Abstract
Objectives:
To derive and externally validate supervised machine learning (ML) models predictive of cardiac surgery-associated acute kidney injury (CS-AKI).
Design:
Retrospective cohort analysis.
Setting:
Multicenter (4), cardiac surgical centers from January 2019 to February 2022.
Patients:
Seven days to 18 years old who had undergone cardiac surgery.
Interventions:
None.
Measurements and Main Results:
CS-AKI was defined using Kidney Disease: Improving Global Outcomes criteria, with stages 2/3 classified as severe, during the first 7 postoperative days. Data analysis followed two approaches: 1) combining three centers for derivation and using a fourth for external validation and 2) randomly dividing the entire dataset into derivation and validation cohorts in a 4:1 ratio.
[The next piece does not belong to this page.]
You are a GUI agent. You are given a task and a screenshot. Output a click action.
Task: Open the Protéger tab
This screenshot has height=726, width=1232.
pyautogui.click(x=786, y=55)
Forty ML models were developed across five derivation-validation pairs using four ML algorithms (light gradient-boosting machine, extreme gradient boosting, categorical boosting, and histogram gradient boosting) to predict two outcomes (any and severe CS-AKI) utilizing preoperative, intraoperative, and immediate postoperative variables. SHapley Additive exPlanations was used for input variable importance analysis. A cohort of 1100 patients was analyzed. Any CS-AKI and severe CS-AKI occurred in 49.1% and 23.1% patients, respectively. Wide range of variations in external validation of model performance were observed among all 40 ML models. For any CS-AKI, the range in metrics were: area under the receiver operating characteristic curve (AUROC) 0.64–0.83, sensitivity 0.29–0.86, specificity 0.46–0.95, positive predictive value (PPV) 0.50–0.85, and negative predictive value (NPV) 0.60–0.86. For severe CS-AKI, we found the range in metrics with AUROC 0.65–0.77, sensitivity 0.04–0.58, specificity 0.77–0.99, PPV 0.32–0.75, and NPV 0.78–0.90. Preoperative serum creatinine, cardiopulmonary bypass, aortic cross-clamp duration, weight, and age at surgery were the most important predictors associated with CS-AKI.
Conclusions:
This analysis of a retrospective multicenter dataset shows that external performance of ML models vary, highlighting challenges in generalizability, which may be due to center-based differences in practice.